LA
SCHEDA
La
chiesa e il monastero: breve storia
Intorno
al Mille sorsero in territorio garganico diversi monasteri benedettini che,
grazie alle donazioni pubbliche e private, raggiunsero tra XI e XII secolo la
massima espansione, distinguendosi tanto sul piano dell’azione religiosa e
culturale, quanto su quello politico-sociale. I luoghi prescelti per questi
insediamenti facevano parte di un organico disegno di politica territoriale,
nell’orbita della sacralità della montagna custode degli eventi legati
all’Arcangelo.
Uno
di questi insediamenti si trova a circa 8 chilometri a sud-ovest di Monte
Sant’Angelo, su un ampio e solitario altopiano: è l’abbazia di Santa Maria
di Pulsano, il cui monastero si fa risalire storicamente alla fondazione da
parte di san Giovanni da Matera (1070-1139) – “padre” della congregazione
dei Pulsanesi – il quale, dopo una vita eremitica per l’Italia meridionale,
si era stabilito sul Gargano, presso il santuario dell’Arcangelo.
Intorno
al 1128 potrebbe collocarsi la costruzione della chiesa, che la tradizione vuole
eretta nel luogo espressamente indicato dalla Vergine, apparsa in sogno a
Giovanni da Matera; essa utilizzò per abside una grotta, recuperando il sito di
un probabile antico insediamento di monaci di sant’Equizio.
L’influsso
della congregazione, rigida osservante della regola benedettina, si estese
rapidamente anche fuori del territorio regionale, annoverando tutta una serie di
chiese e conventi dipendenti dalla casa madre garganica e dai suoi
intraprendenti abati. All’opera di uno di costoro – Gioele, in carica tra
1145 e 1177 – si deve probabilmente l’ampliamento e la ricostruzione di gran
parte delle fabbriche del monastero e della chiesa, che all’epoca doveva
presentarsi come un edificio a navata unica voltata a botte cerchiata, con
pareti scandite da pilastri ed arconi ciechi, e presbiterio rialzato.

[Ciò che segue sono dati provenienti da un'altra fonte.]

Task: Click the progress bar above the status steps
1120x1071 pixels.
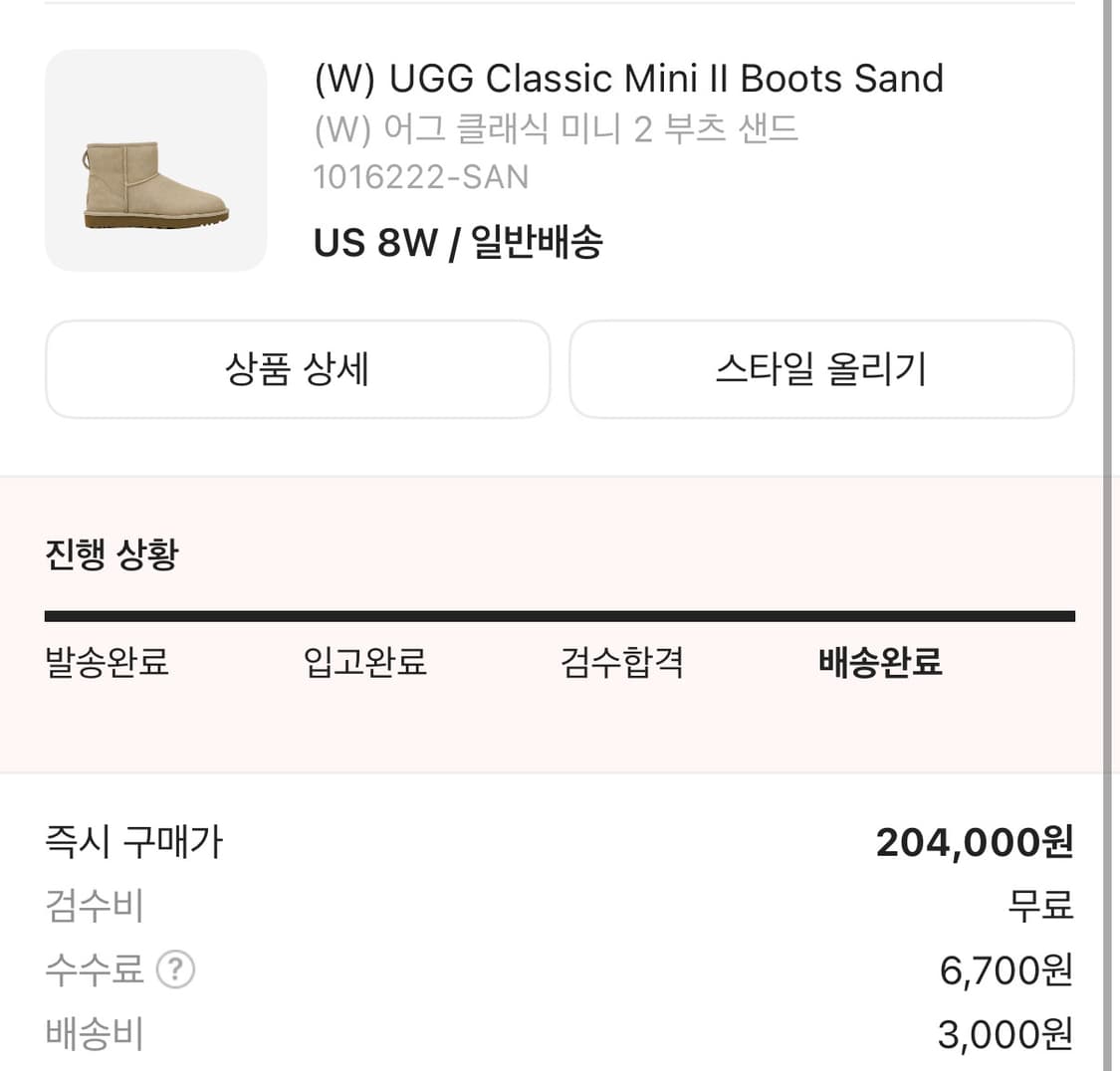Action: [560, 614]
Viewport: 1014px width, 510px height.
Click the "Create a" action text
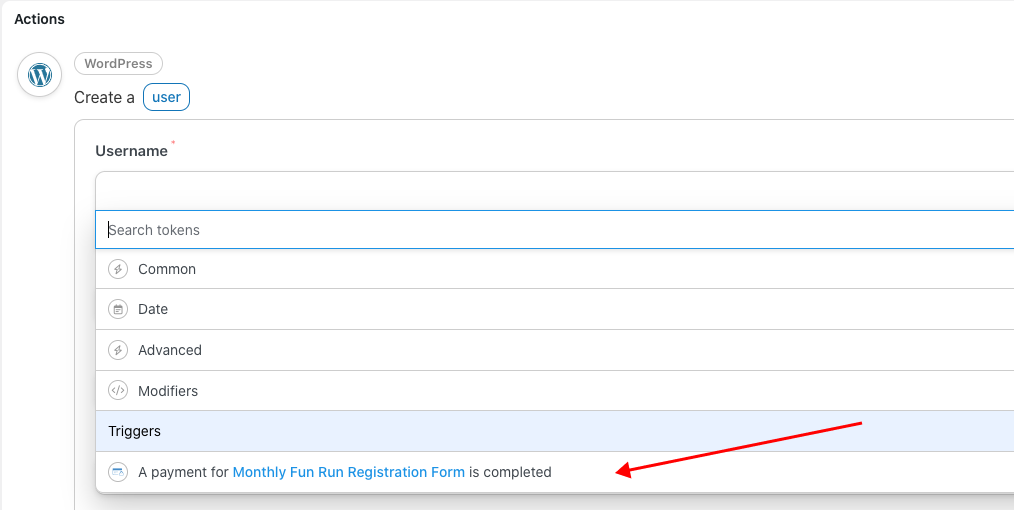tap(104, 98)
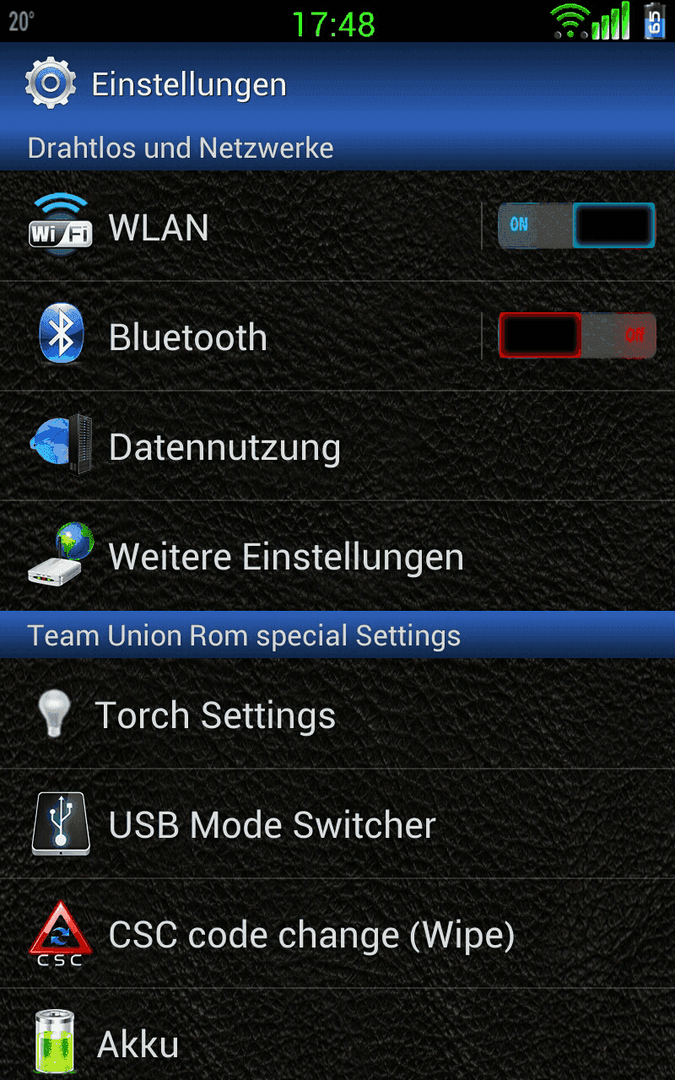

Tra XII e XIII secolo lo sviluppo delle comunità legate alla congregazione
pulsanese riguardò essenzialmente territori compresi tra Italia meridionale e
centrale; la prima diffusione fuori da questi confini avvenne in Dalmazia,
regione che nel XII secolo risultava assai più vicina agli interessi della
Puglia di quanto non fosse la maggior parte della penisola italiana. Con
l’acquisizione per donazione dell’isola di Meleta, avvenuta nel 1151, si
costituì un insediamento di monaci pulsanesi – annoverato tra l’altro tra
le dipendenze dell’abbazia garganica nella bolla del 1177 – su un’isoletta
posta al centro di un lago, dove ancor oggi i notevoli resti visibili della
costruzione del XII secolo rivelano l’attività di maestranze provenienti
dall’area pugliese.
Sempre
dal 1177 il monastero di Pulsano entrò ufficialmente negli interessi della casa
regnante con l’inclusione (insieme a quello di S. Giovanni in Lamis) nell’honor
Montis Angelis concesso da Guglielmo II alla moglie Giovanna d’Inghilterra.

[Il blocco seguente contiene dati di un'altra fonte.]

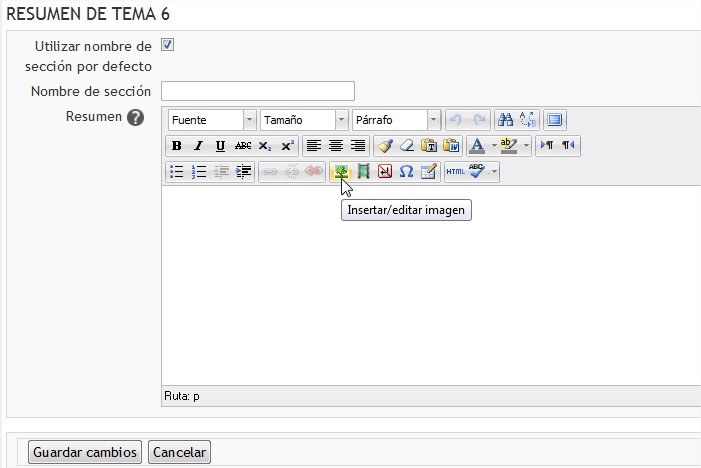The height and width of the screenshot is (468, 701).
Task: Click the find/search binoculars icon
Action: coord(505,120)
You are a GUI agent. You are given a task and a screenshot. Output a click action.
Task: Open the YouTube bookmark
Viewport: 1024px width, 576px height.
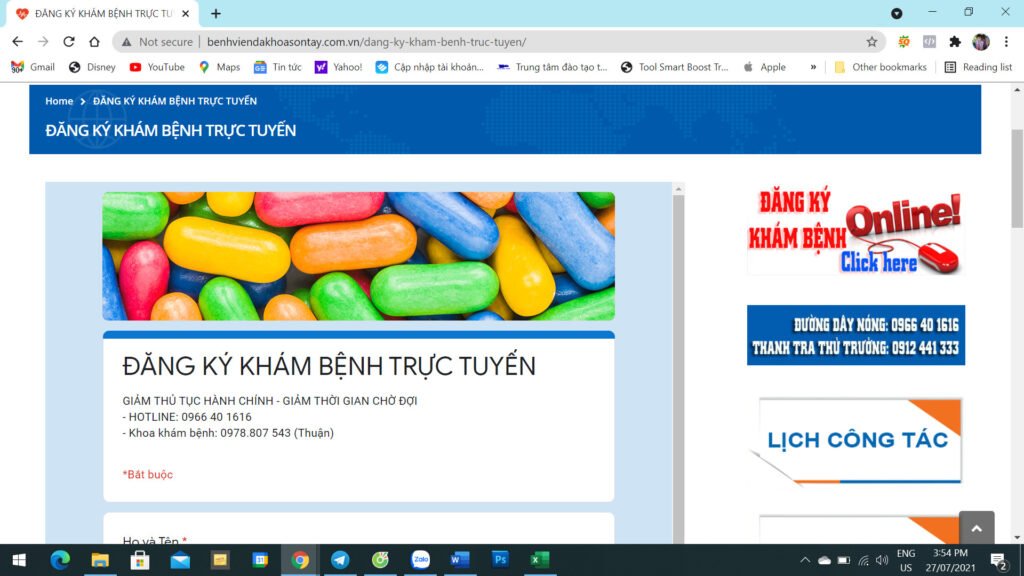(157, 67)
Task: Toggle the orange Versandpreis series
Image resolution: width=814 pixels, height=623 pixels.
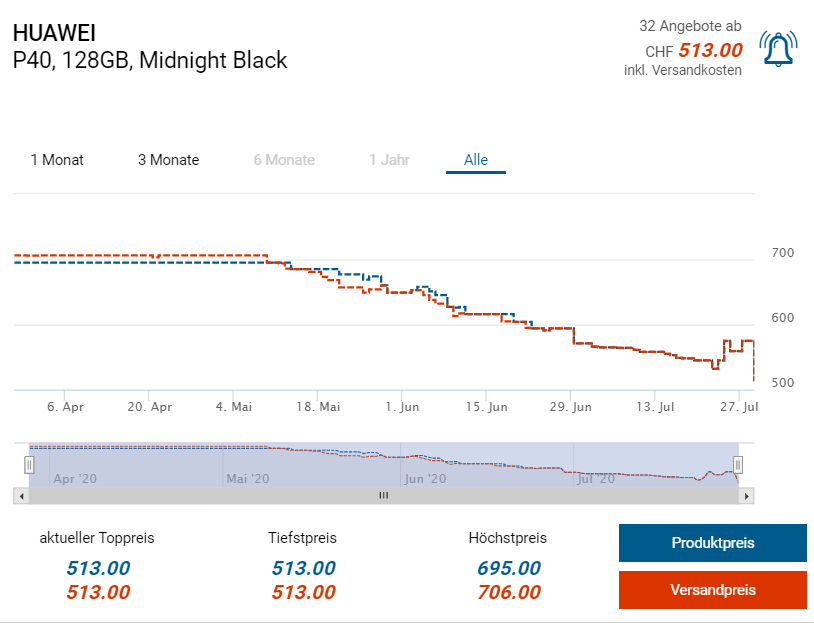Action: 712,590
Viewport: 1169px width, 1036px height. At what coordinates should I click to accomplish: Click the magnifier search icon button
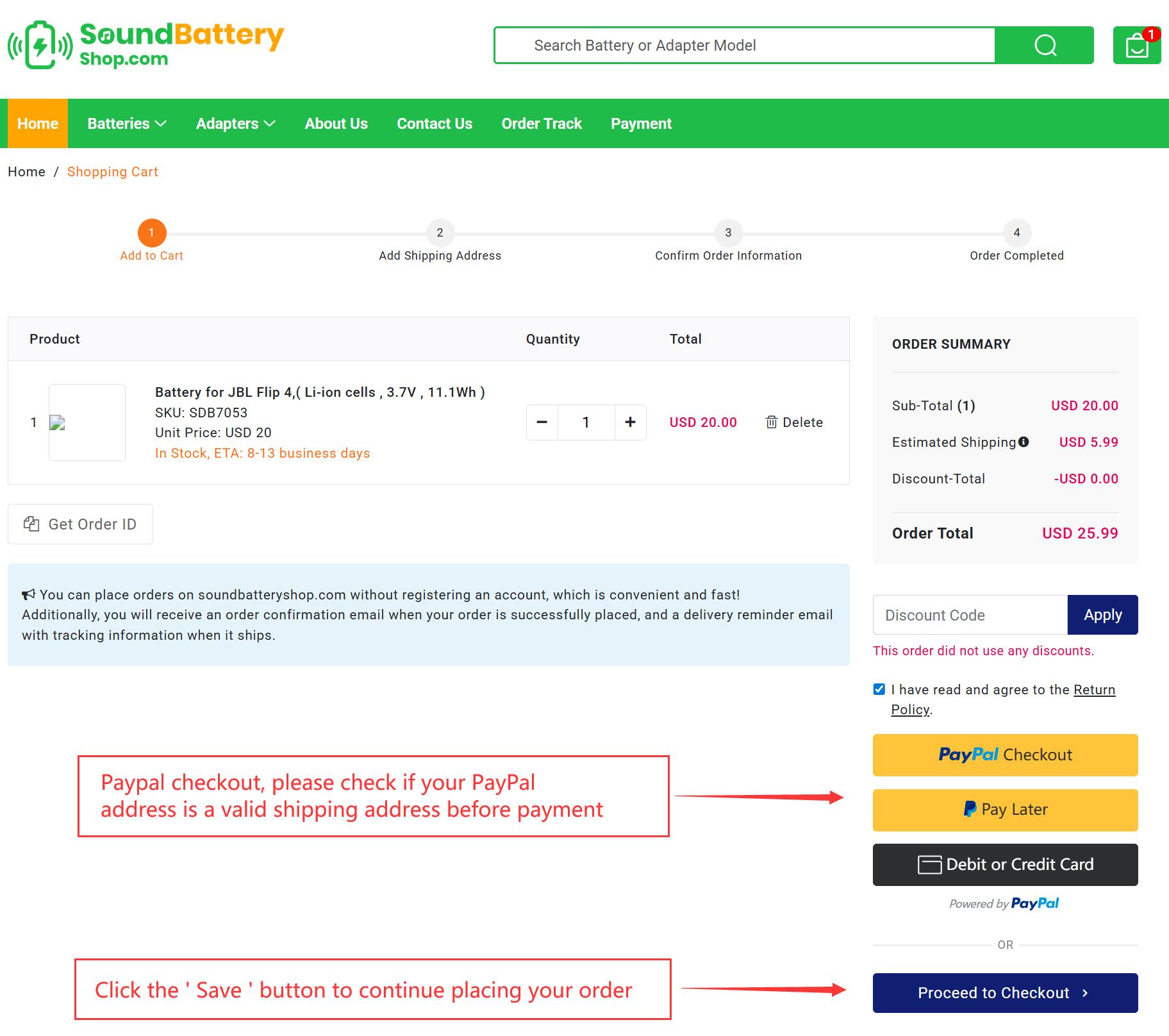pyautogui.click(x=1045, y=46)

La crescente fama dell’abbazia, divenuta meta ambìta di pellegrinaggio,
condivise le sorti della congregazione pulsanese, che già nei primi decenni del
XIII secolo manifestava i primi segni di decadenza. È un periodo oscuro anche a
causa della scarsa documentazione che rende incerta persino la successione degli
abati: si sa di disordini disciplinari interni alla casa madre, gravi al punto
di richiedere l’intervento di abati della congregazione provenienti dalla
Toscana, ma anche degli ambiziosi tentativi di riaffermare il suo ruolo di guida
per comunità monastico-eremitiche nascenti come quello – fallito – nei
confronti della comunità di S. Spirito di Maiella, in netto contrasto con il
depauperamento del patrimonio, del numero di dipendenze e di vocazioni.